[Opening Dataset excerpts section]

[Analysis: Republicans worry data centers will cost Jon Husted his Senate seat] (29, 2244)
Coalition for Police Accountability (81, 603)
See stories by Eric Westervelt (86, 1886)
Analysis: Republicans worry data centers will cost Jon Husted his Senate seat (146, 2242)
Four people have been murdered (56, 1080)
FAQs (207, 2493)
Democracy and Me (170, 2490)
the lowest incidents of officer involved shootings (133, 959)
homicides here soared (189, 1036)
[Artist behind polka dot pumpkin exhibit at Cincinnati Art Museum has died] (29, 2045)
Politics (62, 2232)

[Closing Dataset excerpts section]

=== Problem statement ===
Tail of the listing, starting at the line with "[Artist behind polka" and ending at the last line: output it exactly and add nothing.

=== Your solution ===
[Artist behind polka dot pumpkin exhibit at Cincinnati Art Museum has died] (29, 2045)
Politics (62, 2232)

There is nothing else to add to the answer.